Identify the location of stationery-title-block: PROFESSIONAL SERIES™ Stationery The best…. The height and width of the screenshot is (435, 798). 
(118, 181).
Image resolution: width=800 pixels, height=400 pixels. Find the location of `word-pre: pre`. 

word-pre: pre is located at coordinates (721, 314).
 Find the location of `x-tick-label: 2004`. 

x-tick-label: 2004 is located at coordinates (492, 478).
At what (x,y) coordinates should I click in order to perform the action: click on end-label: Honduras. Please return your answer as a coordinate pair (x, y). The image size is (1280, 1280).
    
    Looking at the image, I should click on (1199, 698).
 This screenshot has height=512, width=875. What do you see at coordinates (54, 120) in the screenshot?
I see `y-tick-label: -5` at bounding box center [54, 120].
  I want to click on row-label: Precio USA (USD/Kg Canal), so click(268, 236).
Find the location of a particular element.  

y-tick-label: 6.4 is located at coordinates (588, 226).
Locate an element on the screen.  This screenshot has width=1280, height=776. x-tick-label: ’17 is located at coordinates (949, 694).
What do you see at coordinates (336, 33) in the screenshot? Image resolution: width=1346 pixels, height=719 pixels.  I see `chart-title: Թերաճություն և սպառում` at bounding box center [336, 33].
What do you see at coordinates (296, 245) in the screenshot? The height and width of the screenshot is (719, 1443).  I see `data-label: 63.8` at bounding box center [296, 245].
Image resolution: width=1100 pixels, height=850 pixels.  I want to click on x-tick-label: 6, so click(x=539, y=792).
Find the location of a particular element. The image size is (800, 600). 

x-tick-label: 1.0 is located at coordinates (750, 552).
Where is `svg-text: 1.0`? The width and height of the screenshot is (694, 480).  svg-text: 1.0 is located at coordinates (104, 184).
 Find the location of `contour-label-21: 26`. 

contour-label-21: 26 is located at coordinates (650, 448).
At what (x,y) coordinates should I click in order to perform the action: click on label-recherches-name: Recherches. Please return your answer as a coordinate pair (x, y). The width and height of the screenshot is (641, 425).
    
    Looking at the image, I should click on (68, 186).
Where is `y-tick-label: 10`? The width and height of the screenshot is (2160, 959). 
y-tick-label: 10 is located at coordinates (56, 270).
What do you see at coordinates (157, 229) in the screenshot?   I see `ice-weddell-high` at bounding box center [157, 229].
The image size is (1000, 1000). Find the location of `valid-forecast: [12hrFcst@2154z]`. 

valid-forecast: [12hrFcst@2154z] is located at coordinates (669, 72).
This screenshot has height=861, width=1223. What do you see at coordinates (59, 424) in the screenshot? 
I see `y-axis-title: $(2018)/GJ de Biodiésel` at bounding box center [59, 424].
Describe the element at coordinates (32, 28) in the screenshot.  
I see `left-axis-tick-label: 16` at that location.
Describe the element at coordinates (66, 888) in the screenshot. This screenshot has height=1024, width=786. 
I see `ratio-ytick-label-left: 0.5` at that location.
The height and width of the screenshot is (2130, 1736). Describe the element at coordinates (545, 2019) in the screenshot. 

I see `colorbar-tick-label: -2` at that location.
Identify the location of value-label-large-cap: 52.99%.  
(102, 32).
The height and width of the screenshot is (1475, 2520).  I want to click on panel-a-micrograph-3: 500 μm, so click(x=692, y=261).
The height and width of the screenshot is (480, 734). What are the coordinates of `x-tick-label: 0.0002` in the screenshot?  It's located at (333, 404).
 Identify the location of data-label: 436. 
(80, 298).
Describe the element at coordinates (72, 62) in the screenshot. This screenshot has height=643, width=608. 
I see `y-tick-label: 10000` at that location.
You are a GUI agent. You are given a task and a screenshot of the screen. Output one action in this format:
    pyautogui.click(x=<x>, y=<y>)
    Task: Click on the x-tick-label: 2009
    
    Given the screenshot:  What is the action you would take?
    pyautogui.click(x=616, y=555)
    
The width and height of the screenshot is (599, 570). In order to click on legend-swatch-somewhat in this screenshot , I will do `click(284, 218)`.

• _Aim of the exercise_
Reproduce all the records above with every "Image resolution" changed to "Display resolution". Leave everything else as it is.

• _Answer space_
Identify the location of stationery-title-block: PROFESSIONAL SERIES™ Stationery The best…. The height and width of the screenshot is (435, 798). 
(118, 181).
Display resolution: width=800 pixels, height=400 pixels. Find the location of `word-pre: pre`. 

word-pre: pre is located at coordinates (721, 314).
 Find the location of `x-tick-label: 2004`. 

x-tick-label: 2004 is located at coordinates (492, 478).
At what (x,y) coordinates should I click in order to perform the action: click on end-label: Honduras. Please return your answer as a coordinate pair (x, y). The image size is (1280, 1280).
    
    Looking at the image, I should click on (1199, 698).
 This screenshot has height=512, width=875. What do you see at coordinates (54, 120) in the screenshot?
I see `y-tick-label: -5` at bounding box center [54, 120].
  I want to click on row-label: Precio USA (USD/Kg Canal), so click(268, 236).
Find the location of a particular element.  

y-tick-label: 6.4 is located at coordinates (588, 226).
Locate an element on the screen.  This screenshot has width=1280, height=776. x-tick-label: ’17 is located at coordinates (949, 694).
What do you see at coordinates (336, 33) in the screenshot? Display resolution: width=1346 pixels, height=719 pixels.  I see `chart-title: Թերաճություն և սպառում` at bounding box center [336, 33].
What do you see at coordinates (296, 245) in the screenshot? The height and width of the screenshot is (719, 1443).  I see `data-label: 63.8` at bounding box center [296, 245].
Display resolution: width=1100 pixels, height=850 pixels.  I want to click on x-tick-label: 6, so click(x=539, y=792).
Find the location of a particular element. The image size is (800, 600). 

x-tick-label: 1.0 is located at coordinates (750, 552).
Where is `svg-text: 1.0`? The width and height of the screenshot is (694, 480).  svg-text: 1.0 is located at coordinates (104, 184).
 Find the location of `contour-label-21: 26`. 

contour-label-21: 26 is located at coordinates (650, 448).
At what (x,y) coordinates should I click in order to perform the action: click on label-recherches-name: Recherches. Please return your answer as a coordinate pair (x, y). The width and height of the screenshot is (641, 425).
    
    Looking at the image, I should click on (68, 186).
Where is `y-tick-label: 10`? The width and height of the screenshot is (2160, 959). 
y-tick-label: 10 is located at coordinates (56, 270).
What do you see at coordinates (157, 229) in the screenshot?   I see `ice-weddell-high` at bounding box center [157, 229].
The image size is (1000, 1000). Find the location of `valid-forecast: [12hrFcst@2154z]`. 

valid-forecast: [12hrFcst@2154z] is located at coordinates (669, 72).
This screenshot has height=861, width=1223. What do you see at coordinates (59, 424) in the screenshot? 
I see `y-axis-title: $(2018)/GJ de Biodiésel` at bounding box center [59, 424].
Describe the element at coordinates (32, 28) in the screenshot.  
I see `left-axis-tick-label: 16` at that location.
Describe the element at coordinates (66, 888) in the screenshot. This screenshot has height=1024, width=786. 
I see `ratio-ytick-label-left: 0.5` at that location.
The height and width of the screenshot is (2130, 1736). Describe the element at coordinates (545, 2019) in the screenshot. 

I see `colorbar-tick-label: -2` at that location.
Identify the location of value-label-large-cap: 52.99%.  
(102, 32).
The height and width of the screenshot is (1475, 2520).  I want to click on panel-a-micrograph-3: 500 μm, so click(x=692, y=261).
The height and width of the screenshot is (480, 734). What are the coordinates of `x-tick-label: 0.0002` in the screenshot?  It's located at (333, 404).
 Identify the location of data-label: 436. 
(80, 298).
Describe the element at coordinates (72, 62) in the screenshot. This screenshot has height=643, width=608. 
I see `y-tick-label: 10000` at that location.
You are a GUI agent. You are given a task and a screenshot of the screen. Output one action in this format:
    pyautogui.click(x=<x>, y=<y>)
    Task: Click on the x-tick-label: 2009
    
    Given the screenshot:  What is the action you would take?
    pyautogui.click(x=616, y=555)
    
The width and height of the screenshot is (599, 570). In order to click on legend-swatch-somewhat in this screenshot , I will do `click(284, 218)`.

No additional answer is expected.